Ori had won his argument with the pigeon and was
now scanning the station roof for some kind of sign, his ear cocked like a
puppy waiting hear “Walkies!”. George put the box on the counter and was about to
explain that he’d wash and return the original, when Ori’s eyes swivelled at
the sound of a cab’s horn impatiently tooting in the taxi rank outside.
“The call!” He grabbed the box without giving it a
glance and stuffed it into his satchel.
“I’ll remember you in The Reckoning,” he told
George, then turned on his heel and strode across the station towards the
Underground.
George shrugged. He’d heard no special call, just the
ceaseless soundtrack of the city. He shook his head sadly as he watched the entrance
to the Underground swallow up Ori and wondered if he’d ever had a family or
someone to look care for him.
++++++++++++++++
It was quiet, or as quiet as it ever gets, as Ori
walked down the steps to the Tube. Too late for commuters, too early for revellers.
Station staff stood wearily on guard, dampened by nearly eight hours of duty
and dreaming of a hot meal and a hotter bath when they got home. One watched
Ori as he approached the barrier but paid no attention when his coat sleeve produced
the same beep a valid ticket would have and opened the way. Nor did he wonder
at the sight of the crazy old loon dragging the placard onto the escalator.
He’d been working the London Underground for nearly thirty years – it took much
more than that to make him raise an eyebrow.
Ori mounted the creaking, cranking elevator that
would take him juddering down into the bowels of the earth to the platform. A
platform that had seen a great deal since it opened in the cold autumn of 1896.

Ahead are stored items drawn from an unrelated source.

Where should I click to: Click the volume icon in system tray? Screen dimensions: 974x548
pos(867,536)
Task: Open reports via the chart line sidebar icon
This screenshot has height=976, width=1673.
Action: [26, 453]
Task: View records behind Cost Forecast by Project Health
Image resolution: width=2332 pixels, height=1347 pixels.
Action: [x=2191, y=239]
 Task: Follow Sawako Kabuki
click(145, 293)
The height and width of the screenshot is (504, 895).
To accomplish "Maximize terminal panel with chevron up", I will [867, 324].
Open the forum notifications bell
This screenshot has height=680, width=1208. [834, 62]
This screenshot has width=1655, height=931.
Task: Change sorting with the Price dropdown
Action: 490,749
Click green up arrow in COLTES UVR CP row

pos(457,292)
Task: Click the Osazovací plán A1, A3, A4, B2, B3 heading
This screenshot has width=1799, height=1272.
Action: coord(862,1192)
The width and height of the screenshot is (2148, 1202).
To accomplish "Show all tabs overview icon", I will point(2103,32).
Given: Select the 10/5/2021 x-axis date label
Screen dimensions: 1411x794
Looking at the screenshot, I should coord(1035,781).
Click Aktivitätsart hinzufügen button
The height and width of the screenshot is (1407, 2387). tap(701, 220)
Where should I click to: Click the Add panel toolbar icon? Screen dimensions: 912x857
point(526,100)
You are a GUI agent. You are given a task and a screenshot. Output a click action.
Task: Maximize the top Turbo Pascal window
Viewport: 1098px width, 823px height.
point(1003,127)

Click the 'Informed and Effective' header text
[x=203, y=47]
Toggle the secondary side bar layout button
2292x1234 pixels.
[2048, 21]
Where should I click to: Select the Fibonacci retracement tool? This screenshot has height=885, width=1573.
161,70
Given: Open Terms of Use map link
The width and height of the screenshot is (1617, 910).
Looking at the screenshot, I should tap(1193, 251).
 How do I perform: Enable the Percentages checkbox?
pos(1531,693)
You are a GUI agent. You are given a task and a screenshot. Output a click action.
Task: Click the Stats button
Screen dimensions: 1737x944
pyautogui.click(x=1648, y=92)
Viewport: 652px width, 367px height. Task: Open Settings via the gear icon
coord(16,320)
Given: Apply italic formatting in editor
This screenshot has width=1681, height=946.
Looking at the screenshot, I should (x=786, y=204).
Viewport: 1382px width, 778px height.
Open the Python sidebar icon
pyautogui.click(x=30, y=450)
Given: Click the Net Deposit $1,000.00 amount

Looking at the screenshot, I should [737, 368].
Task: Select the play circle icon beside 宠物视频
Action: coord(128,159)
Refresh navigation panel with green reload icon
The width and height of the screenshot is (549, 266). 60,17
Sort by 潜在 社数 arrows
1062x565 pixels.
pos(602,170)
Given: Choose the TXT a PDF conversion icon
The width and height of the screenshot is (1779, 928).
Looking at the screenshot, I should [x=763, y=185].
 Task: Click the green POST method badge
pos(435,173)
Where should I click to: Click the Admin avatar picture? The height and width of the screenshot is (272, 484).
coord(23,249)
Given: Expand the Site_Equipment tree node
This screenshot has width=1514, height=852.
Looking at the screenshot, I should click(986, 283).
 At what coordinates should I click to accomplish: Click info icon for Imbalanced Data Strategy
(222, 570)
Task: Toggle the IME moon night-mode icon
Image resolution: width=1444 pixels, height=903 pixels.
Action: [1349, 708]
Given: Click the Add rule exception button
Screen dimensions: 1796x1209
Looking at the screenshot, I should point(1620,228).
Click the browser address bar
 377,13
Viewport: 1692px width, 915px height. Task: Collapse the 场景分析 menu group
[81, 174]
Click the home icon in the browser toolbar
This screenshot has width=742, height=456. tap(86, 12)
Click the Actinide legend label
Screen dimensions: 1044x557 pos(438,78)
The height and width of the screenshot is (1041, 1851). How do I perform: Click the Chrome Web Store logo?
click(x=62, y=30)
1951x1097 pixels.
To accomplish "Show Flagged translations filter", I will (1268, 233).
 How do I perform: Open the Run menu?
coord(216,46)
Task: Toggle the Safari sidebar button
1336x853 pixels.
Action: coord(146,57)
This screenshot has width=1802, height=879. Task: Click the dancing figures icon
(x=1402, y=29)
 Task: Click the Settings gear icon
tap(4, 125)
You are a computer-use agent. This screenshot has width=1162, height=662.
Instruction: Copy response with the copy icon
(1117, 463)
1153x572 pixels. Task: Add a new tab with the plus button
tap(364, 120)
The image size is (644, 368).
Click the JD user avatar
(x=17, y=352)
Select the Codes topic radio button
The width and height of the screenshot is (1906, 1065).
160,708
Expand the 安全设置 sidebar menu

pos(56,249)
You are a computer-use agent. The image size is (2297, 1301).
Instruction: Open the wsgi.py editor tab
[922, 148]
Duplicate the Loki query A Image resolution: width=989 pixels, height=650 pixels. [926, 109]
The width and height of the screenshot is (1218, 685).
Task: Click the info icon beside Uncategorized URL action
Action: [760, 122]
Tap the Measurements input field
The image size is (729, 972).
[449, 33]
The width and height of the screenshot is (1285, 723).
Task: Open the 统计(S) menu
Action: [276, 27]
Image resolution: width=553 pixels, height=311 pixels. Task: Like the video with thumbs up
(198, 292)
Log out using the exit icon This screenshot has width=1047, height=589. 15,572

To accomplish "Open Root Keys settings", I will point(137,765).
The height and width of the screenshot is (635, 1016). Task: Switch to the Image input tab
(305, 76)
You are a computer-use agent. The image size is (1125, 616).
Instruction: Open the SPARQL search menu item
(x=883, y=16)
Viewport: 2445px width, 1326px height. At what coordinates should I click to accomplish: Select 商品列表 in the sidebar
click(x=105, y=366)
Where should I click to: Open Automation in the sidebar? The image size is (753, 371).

Billions of journeys, thousands sheltered from bombs dropping overhead, more
suicides than it cared to remember, and a million romances, break-ups, new
dreams, old despairs.
He was alone. The stale breeze of the train that
left just moments before lingered in the air as he emerged onto the cracked
cream tiles. Looking both ways to check no-one was watching, Ori leaned his
placard against the wall and jumped down onto the track far more nimbly than a
man his age should be able to and stepped into the darkness of the tunnel.
Feeling his way along the damp brick walls, his
eyes gradually adjusted to the gloom the deeper he went. The wall stopped at a
recess, easily mistaken for passing space for workers or storage for their
equipment, that went back a good four feet to a rusted metal door.
Ori tried the handle. It opened with a clunking
creak and he walked through into the sulphur yellow glow of the streetlights in
Limekiln Lane.
It was good to be back. He swept his hair – now a
glowing, flowing mane of silver in the lamplight – over his shoulder and looked
around.
Standing before him was Gabe, horn still in his hand,
his broad grin shining through the darkness. Behind him Val, as always resplendent
but slightly scary in her biker’s leathers, Haniel in sensible shoes and wings
flapping gently behind her, and Zachariel looking sulky and resentful. To one
side stood two out-of-place mortals, a scruffy man in a trilby and great coat,
and a respectable housewife knocking back espressos.
Gabriel, Haniel and Zachariel each held something small, white and plastic. A knife, a fork and a spoon, designed to
slot into the grooves on Ori’s lunchbox and signal the beginning of the Last Great
Battle.
Ori smiled and reached into his bag. But what he
pulled out was greeted with groans of dismay.
“Great! Just great, man,” blurted Gabe, fingering
the trumpet in one hand and banging his knife against the box with the other.
“How is this going to work if you can’t even be trusted to bring the
right box?”
Val muttered “Men!” under her breath, angry sparks
flashing in her icy blue eyes.
Ori looked down at the box in his hands, took off
the lid and held it out. “Cheese pie?”